Treat children’s OTC medicines with caution

To use over-the-counter (OTC) medications safely, read all instructions and follow them precisely before medicating your child.

Treat children's OTC medicines with caution 
 When giving your child over-the-counter medicines, there are a few things you need to know.

Over-the-counter (OTC) medications can help relieve your child’s aches and pains, but you should know a few things before popping open a bottle.

Many of the medications we purchase do not require a prescription. We utilise them to avoid unnecessary visits to healthcare providers, ease common childhood symptoms, and make our children more comfortable. However, the American Academy of Pediatrics (AAP) emphasises that this does not imply that OTCs are risk-free.

OTCs, like prescription medications, can be extremely hazardous to a child if not taken carefully. Before administering any medication to your child, parents must read and comprehend all instructions.

Always read the label

Medicines, in general, are safe when used as indicated. But take note of the wording “use as directed” and adhere to the label’s directions. When in question about how to treat your kid, consult with your healthcare professional.

Do not offer any OTC medications to children under two years old unless you have first discussed them with your healthcare physician. Because of the danger of life-threatening adverse effects, the FDA and the AAP warn against giving over-the-counter cough and cold drugs to newborns and small children.

According to studies, cough and cold medications may not improve the symptoms of children under the age of six and may even cause breathing difficulties.

OTC medicine safety tips

Follow these safety tips regarding over-the-counter medications:

  • Don’t make assumptions about your child’s dosage based on their size. Examine the label and follow all instructions.
  • Understand the distinction between TBSP (tablespoon, about 15 mL) and TSP (teaspoon, about 5 ml). When converting dosing recommendations, use caution. If the label specifies two teaspoons, use a teaspoon-marked measuring spoon or dosage cup.
  • Do not double the dose.
  • Consult your healthcare practitioner or pharmacist before giving your child two medications simultaneously.
  • Children should never be given aspirin unless directed to do so by their healthcare physician. It can cause Reye syndrome, a potentially fatal liver illness.
  • Acetaminophen and ibuprofen can be dangerous if used incorrectly.
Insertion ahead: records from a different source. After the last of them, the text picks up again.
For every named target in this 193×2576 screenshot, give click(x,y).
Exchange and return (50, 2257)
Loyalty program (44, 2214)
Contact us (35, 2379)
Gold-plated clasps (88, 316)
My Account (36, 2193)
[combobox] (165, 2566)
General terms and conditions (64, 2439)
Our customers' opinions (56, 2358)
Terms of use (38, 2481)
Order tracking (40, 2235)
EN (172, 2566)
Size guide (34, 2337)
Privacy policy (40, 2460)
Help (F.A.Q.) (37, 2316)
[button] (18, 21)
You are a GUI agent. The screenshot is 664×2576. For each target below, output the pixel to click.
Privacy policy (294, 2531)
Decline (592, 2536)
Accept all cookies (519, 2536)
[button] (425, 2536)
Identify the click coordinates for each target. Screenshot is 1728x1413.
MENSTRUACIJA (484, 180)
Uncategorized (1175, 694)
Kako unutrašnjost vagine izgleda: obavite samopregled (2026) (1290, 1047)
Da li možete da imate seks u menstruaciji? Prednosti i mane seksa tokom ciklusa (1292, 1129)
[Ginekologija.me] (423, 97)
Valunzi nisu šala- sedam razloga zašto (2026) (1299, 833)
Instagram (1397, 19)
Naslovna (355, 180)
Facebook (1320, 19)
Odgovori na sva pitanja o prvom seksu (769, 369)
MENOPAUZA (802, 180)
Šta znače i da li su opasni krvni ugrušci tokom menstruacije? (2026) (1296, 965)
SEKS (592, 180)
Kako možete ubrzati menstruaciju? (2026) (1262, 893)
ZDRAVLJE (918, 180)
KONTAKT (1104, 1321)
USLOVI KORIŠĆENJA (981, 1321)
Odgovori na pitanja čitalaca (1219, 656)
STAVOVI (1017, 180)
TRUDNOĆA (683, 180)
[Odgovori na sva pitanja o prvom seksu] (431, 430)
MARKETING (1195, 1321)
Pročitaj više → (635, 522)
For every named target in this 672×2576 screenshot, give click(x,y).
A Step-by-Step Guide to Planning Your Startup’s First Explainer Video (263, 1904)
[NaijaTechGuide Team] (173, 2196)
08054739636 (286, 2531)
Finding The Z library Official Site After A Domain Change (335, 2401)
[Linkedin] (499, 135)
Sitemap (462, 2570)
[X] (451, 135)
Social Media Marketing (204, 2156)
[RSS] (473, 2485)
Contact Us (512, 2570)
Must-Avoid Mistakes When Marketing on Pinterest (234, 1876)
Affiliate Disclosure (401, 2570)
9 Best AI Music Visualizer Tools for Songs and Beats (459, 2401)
Always consult with your healthcare professional to determine the appropriate dose.
  • Don’t rely on the age ranges on the bottle because they are weight-related, and not all children weigh the same at any given age.
  • Follow any age and weight restrictions listed on the label.
  • Never allow your child to take medications on their own, and don’t store medications in their bedroom.
  • Never describe medicine as sweets to get children to take it. If they come to discover the medicine on their own, they will most likely mistake it for sweets.
  • Use child-resistant caps at all times. Keep medicines out of the reach of children.
  • Check pharmaceutical packaging for evidence of tampering at all times.